I have orthologous clusters of viral genes between related species. I am working with Vaccinia virus and want to compare Vaccinia genes from the Copenhagen strain to other Vaccinia strains (ex. WR) and determine dN/dS which hopefully hints to which genes are undergoing rapid evolution and which are constrained. I would also like to then compare Vaccinia genes to MPXV and see how these values change.
I have all the translational alignments done at the codon level, and even computed tree with RAXML for groups of 4-5 strains.
I can run codeml with Nsites=0,model=0 and pairwise= -2 which calculates dN/dS in a pairwise manner. However, reading PAML documentation confuses me, as it seems model=0 is not meant to look for selective pressure or rapid evolution. A paper looking and pro/antiviral factors for HIV used model=8 based on their methods, but also somehow calculated p-values to determine whether genes are statistically significantly undergoing positive selection (and at which amino acid positions) - https://www.nature.com/articles/s41467-022-29346-w
As much as I try to read PAML documentation to understand what they did and what I need to do, I can't get to anything meaningful.

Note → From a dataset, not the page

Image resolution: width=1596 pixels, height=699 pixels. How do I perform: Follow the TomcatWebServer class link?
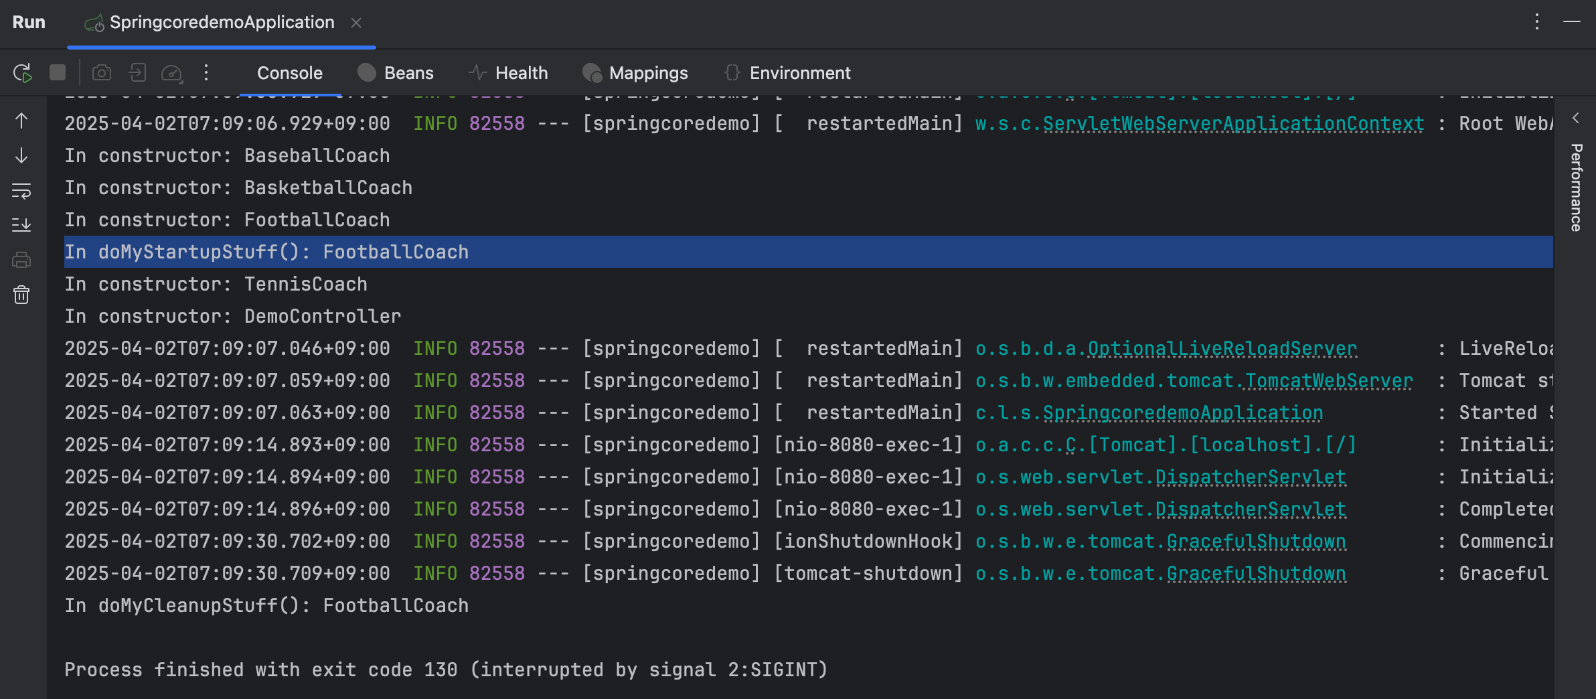pyautogui.click(x=1328, y=381)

If anyone has a pipeline or scripts to do something similar please let me know. Thanks
I remember when I did a similar gene-level analysis then I had used DataMonkey (https://www.datamonkey.org/) which, if I remember correctly, implements CodeML internally. It is web interface which is very easy to use - you choose you general conditions/criterion and it suggests an evolutionary model for you. If I recall, it only takes the alignment sequences of the gene of interest. Have you tried using this service?